Los colores. Ya nada es tan rojo como hasta hace unos instantes, así que decide levantarse, un tanto porque el movimiento de gente se ha intensificado y otro tanto porque tiene hambre y necesita salir a recorrer cafés, restoranes y tarros de basura para encontrar algo que la satisfaga. También tiene sed, pero eso puede resolverlo en la plaza. Y ganas de orinar… Siente la necesidad urgente de orinar, tan urgente que no puede pensar en buscar un café en el que le presten el baño, y menos en sus condiciones… Hace tanto que no se baña… Así que, sencillamente, bajo los trapos y los cartones se baja el pantalón y orina. Se acomoda de manera de mojar lo menos posible la ropa. Orina despacio para que el líquido se escurra entre los muslos, rogando que sea absorbido por el cartón que la protegió del frío del piso.

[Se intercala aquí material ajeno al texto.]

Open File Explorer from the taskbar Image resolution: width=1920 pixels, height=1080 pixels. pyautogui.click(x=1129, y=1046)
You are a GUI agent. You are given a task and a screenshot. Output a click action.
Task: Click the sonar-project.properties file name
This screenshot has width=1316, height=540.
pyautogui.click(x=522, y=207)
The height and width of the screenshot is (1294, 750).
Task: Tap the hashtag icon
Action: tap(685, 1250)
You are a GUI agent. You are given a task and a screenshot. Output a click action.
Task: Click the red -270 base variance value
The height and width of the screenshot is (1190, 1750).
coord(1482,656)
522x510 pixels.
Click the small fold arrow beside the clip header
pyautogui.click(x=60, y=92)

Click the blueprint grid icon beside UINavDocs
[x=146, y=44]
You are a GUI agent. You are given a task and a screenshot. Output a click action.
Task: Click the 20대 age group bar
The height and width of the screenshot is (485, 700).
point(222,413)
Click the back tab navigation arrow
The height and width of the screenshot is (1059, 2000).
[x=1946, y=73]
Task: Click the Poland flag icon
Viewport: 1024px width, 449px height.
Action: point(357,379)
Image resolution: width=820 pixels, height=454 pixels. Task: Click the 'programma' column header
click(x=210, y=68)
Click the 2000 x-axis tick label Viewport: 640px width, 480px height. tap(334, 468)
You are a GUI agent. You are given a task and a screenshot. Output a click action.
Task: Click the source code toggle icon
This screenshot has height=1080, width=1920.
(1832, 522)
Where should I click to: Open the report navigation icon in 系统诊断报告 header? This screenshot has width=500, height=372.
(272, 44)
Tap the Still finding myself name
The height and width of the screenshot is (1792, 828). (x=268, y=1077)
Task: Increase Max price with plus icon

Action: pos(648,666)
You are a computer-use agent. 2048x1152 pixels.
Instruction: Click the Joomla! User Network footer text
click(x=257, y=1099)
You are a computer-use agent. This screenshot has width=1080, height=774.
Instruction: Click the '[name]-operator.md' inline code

Goliat engulle lento su desayuno. No pasa hambre y no hay nadie con quien disputar cada bocado, así que se toma su tiempo. Escucha que Unmalpa dice algo, pero, claro, no lo entiende, es que no hay entre esas palabras alguna que reconozca como orden o llamado, algo que lleve a la consecuente respuesta tras un estímulo, que es así como sabemos que funcionan los perros, gatos, elefantes y demás animales adiestrados para cumplir una función, y también podemos colegir que es así como funciona Unmalpa, porque su gobierno parece reducirse a eso, a respuestas sin reflexión ante estímulos de cualquier tipo. Por eso el presidente emite otro insulto en voz alta, y después mira a su perro y se da cuenta de que el sedentarismo de un cargo público lo está haciendo engordar más de la cuenta.

Se acomoda el pantalón como puede y por fin se levanta. Por fin podemos verle la panza y descubrir que está embarazada de seis meses. Tiene hambre, y debe resolverlo pronto. Abandona sus cosas allí, en la puerta del banco, y mientras se dirige a la panadería más próxima a mendigar un mendrugo, le pide a la Virgen que nadie le robe los cartones que deja en un rincón.